Selected text >>
Gino Caspari, an archaeologist funded by Swiss National Science Foundation (SNSF), has possibly made the most important history-based discovery in his career – by identifying what is touted as the largest Scythian tomb (kurgan) in south Siberia, located in what is now a swamp in the Russian republic of Tuva. Instead of physical evidence, the expert instead relied on high-resolution satellite images that focused on the Uyuk River valley. And a later excavation carried out by the collaborative effort from the University of Bern and the Russian Academy of Sciences and the Hermitage Museum, not only confirmed Caspari’s estimation but also alluded to how this massive Scythian burial mound could be the earliest known specimen found in southern Siberia.
It should be noted that this very region in Tuva is regarded by archaeologists as the “Siberian Valley of Kings” – owing to the series of Scythian kurgans found in the area. In that regard, a tomb with the moniker of Arzhan 1, which was previously thought to be the oldest princely kurgan in the region, was constructed with a stone packed foundation that supported a circular arrangement of chambers. The walls of these compartments were typically lined with larch logs.
And in the case of the burial mound in question here, named Tunnug 1 (or Arzhan 0), the wooden members were dated from 9th century BC, thus preceding the ones from Arzhan 1 by around a century (or at least over five decades). Caspari commented on the modern advantages – that range from genetics, isotope analysis, and geophysical methods, of the recent trial dig –
We have a great opportunity here. Archaeological methods have become considerably more sophisticated since the 1970s. Today we have completely different ways of examining material to find out more about the transition from the Late Bronze Age to the Iron Age.

Problem set >>
A. In the Scythian tomb article, to what century BC were the wooden members of Tunnug 1 dated?
B. In the Scythian tomb article, rewrite the part that opens with the words "Gino Caspari, an" and closes with "in southern Siberia.", changing "swamp" to "marsh".
C. Continue the Scythian tomb article after its final sentence.
The lines after this point are separate material, unrelated to the Scythian tomb article.

Recorded information >>
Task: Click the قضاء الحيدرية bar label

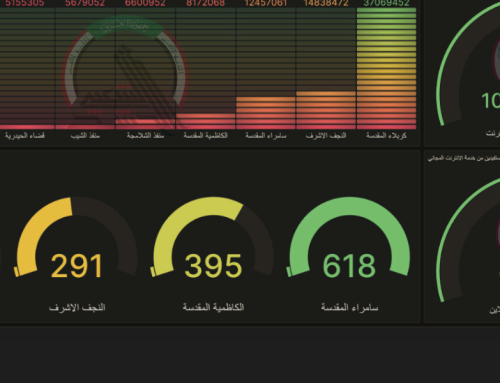Action: click(x=25, y=135)
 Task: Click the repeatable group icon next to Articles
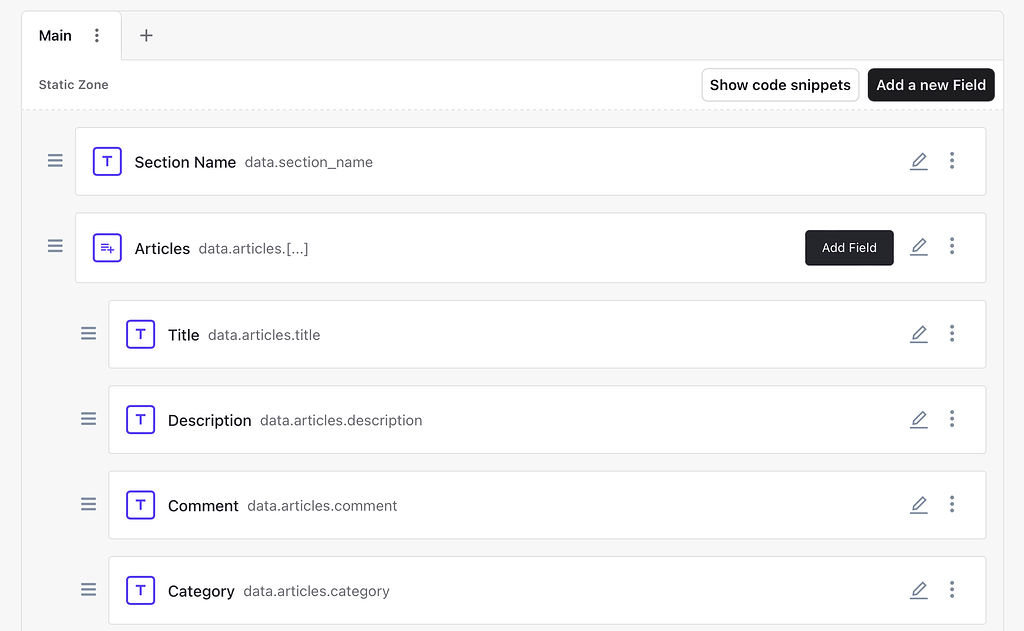107,247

Answers provided >>
A. The 9th century BC.

B.
Gino Caspari, an archaeologist funded by Swiss National Science Foundation (SNSF), has possibly made the most important history-based discovery in his career – by identifying what is touted as the largest Scythian tomb (kurgan) in south Siberia, located in what is now a marsh in the Russian republic of Tuva. Instead of physical evidence, the expert instead relied on high-resolution satellite images that focused on the Uyuk River valley. And a later excavation carried out by the collaborative effort from the University of Bern and the Russian Academy of Sciences and the Hermitage Museum, not only confirmed Caspari’s estimation but also alluded to how this massive Scythian burial mound could be the earliest known specimen found in southern Siberia.

C.
The other fascinating part of this scope relates to how Arzhan 0 can potentially reveal its treasure trove, on basis of its ‘undisturbed’ condition, ironically brought on by the inaccessibility and the swampy marsh in this region of Siberia. In that regard, a nearby tomb known as the Arzhan 2, dated from circa 7th century, revealed its glorious stash (unearthed by a German team of archaeologists, from 2001 to 2004) that comprised over a thousand gold objects, including a solid gold necklace of a Scythian prince that alone weighed around 4.4 pounds (2 kg) – pictured above. This veritable cache was complemented by exquisite weapons with precious embedded items, pots, and horse harnesses showcasing impressive craftsmanship.
Lastly, the permafrost nature of the environment might also aid in preserving many of the artifacts inside the Arzhan 0, especially since this (below-ground) layer is protected from the thawing sunrays by the stone packed foundation. Caspari hoped –
Very rarely ice lenses form directly beneath the kurgans. If we’re lucky, we might even find some well-preserved wood carvings or carpets under the stones, or perhaps an ice mummy.